- _作業の要件_
1) 交通事故の加害者についての文章によると、過失運転致死傷罪の量刑はどのように定められていますか。
2) 交通事故の加害者についての文章のうち、「交通事故の加害者が逮捕される場合とは?」から始まり「それぞれの罪や違反について、一つひとつ解説していきます。」で終わる部分を、一字一句変えずに書き写してください。

交通事故を起こしてしまったとき、「自分は逮捕されて、罪の問われるのだろうか」と不安になりますよね。そこで今回は、交通事故の加害者になったとき逮捕されるのか、逮捕された場合にどんな刑罰を受けるのかなどについて解説していきます。

交通事故の加害者が逮捕される場合とは?

交通事故を起こした加害者が逮捕されるとき、以下のような罪や違反にあたる場合です。

  • ①過失運転致死傷罪
  • ②危険運転致死傷罪
  • ③負傷者の救護と危険防止の処置違反
  • ④事故報告の義務違反
  • ⑤酒酔い運転・酒気帯び運転
  • ⑥無免許運転
  • ⑦速度超過

それぞれの罪や違反について、一つひとつ解説していきます。

①過失運転致死傷罪

過失運転致死傷罪とは、交通事故で被害者を死傷させた場合に問われる罪です。量刑は「7年以下の懲役刑・禁固刑または100万円以下の罰金刑」となります。

ここでの過失とは

  • 前方不注視
  • 巻き込み確認を怠る
  • 方向指示器の点滅し忘れた   など

このように、広い範囲で過失が認められます。

②危険運転致死傷罪

故意があり、交通事故が起きた原因が悪質だった場合、危険運転致死傷罪の罪に問われます。

危険運転は、以下のような運転の仕方が当てはまります。

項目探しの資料

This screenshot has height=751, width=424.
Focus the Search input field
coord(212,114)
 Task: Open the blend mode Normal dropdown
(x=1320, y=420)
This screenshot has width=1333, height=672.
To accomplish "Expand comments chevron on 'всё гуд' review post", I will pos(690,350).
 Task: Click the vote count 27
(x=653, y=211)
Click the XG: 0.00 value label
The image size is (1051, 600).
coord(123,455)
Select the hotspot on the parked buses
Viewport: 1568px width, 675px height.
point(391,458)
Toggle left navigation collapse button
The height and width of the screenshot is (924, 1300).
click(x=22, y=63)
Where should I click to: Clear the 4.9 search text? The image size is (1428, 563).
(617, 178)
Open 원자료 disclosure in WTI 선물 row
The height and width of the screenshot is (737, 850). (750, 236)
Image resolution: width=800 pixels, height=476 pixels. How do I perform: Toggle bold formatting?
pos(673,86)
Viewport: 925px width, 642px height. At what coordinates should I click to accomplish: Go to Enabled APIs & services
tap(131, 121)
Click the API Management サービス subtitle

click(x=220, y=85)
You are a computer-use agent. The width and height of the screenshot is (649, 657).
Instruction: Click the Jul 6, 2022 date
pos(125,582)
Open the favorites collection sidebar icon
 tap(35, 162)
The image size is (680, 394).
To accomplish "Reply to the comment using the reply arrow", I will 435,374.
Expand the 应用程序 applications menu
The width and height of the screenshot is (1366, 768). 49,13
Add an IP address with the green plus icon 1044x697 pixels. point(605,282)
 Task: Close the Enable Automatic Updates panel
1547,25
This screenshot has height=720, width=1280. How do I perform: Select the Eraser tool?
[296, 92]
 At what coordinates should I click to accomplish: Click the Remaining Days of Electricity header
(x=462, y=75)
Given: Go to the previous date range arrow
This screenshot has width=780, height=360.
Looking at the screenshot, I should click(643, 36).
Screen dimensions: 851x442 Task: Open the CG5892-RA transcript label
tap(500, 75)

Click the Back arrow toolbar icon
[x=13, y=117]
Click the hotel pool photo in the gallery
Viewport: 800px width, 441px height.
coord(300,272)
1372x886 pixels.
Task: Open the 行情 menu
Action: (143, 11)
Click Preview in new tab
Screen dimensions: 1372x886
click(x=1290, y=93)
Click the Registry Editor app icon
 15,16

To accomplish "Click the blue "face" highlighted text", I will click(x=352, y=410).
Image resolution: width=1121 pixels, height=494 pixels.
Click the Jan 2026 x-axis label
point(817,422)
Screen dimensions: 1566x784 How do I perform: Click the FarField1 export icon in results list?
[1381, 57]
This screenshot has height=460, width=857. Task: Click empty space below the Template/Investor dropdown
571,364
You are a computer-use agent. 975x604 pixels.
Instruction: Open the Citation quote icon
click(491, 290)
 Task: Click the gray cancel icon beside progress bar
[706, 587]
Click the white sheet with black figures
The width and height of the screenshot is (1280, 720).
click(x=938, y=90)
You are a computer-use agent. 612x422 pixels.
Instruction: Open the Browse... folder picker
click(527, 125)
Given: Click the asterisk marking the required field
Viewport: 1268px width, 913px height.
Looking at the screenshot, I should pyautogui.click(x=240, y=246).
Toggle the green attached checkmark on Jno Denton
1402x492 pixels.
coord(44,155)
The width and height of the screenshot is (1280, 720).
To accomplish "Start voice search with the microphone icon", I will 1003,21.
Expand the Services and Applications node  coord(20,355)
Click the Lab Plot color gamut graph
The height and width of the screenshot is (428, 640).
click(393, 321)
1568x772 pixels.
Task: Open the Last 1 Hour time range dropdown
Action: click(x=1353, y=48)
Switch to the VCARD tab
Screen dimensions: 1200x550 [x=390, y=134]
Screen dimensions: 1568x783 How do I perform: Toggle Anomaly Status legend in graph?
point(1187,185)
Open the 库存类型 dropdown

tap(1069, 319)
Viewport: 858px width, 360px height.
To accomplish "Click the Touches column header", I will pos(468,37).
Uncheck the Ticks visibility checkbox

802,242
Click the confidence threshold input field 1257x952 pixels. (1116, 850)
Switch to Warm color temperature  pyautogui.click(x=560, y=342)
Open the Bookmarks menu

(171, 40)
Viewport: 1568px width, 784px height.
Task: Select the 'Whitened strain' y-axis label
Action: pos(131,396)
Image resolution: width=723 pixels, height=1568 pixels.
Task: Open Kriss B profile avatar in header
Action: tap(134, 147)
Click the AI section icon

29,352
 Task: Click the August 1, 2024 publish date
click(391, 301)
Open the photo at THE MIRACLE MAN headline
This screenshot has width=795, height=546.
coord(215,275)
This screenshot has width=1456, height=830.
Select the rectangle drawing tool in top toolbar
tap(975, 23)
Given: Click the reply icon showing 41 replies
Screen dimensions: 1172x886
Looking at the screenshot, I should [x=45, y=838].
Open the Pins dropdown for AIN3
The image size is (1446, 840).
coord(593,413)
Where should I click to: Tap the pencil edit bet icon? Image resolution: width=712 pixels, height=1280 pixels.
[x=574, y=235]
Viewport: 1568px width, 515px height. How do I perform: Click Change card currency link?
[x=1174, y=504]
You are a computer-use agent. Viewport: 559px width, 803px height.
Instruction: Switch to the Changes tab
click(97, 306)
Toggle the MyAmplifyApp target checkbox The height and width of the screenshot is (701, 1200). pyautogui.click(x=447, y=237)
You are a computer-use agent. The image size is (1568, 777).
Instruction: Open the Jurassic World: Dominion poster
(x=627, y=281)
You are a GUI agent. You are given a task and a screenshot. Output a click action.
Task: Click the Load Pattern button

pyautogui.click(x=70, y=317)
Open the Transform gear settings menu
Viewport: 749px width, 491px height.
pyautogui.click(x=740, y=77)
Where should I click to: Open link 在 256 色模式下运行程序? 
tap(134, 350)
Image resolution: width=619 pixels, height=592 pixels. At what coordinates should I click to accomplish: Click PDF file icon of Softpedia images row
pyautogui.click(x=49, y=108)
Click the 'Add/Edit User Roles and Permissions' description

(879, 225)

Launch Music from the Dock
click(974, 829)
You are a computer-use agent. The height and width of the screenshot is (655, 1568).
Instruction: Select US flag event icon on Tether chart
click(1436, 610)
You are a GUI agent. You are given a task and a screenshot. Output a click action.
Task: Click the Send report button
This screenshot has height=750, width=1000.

- _演習の解答_
1) 7年以下の懲役刑・禁固刑または100万円以下の罰金刑です。

2)
交通事故の加害者が逮捕される場合とは?

交通事故を起こした加害者が逮捕されるとき、以下のような罪や違反にあたる場合です。

  • ①過失運転致死傷罪
  • ②危険運転致死傷罪
  • ③負傷者の救護と危険防止の処置違反
  • ④事故報告の義務違反
  • ⑤酒酔い運転・酒気帯び運転
  • ⑥無免許運転
  • ⑦速度超過

それぞれの罪や違反について、一つひとつ解説していきます。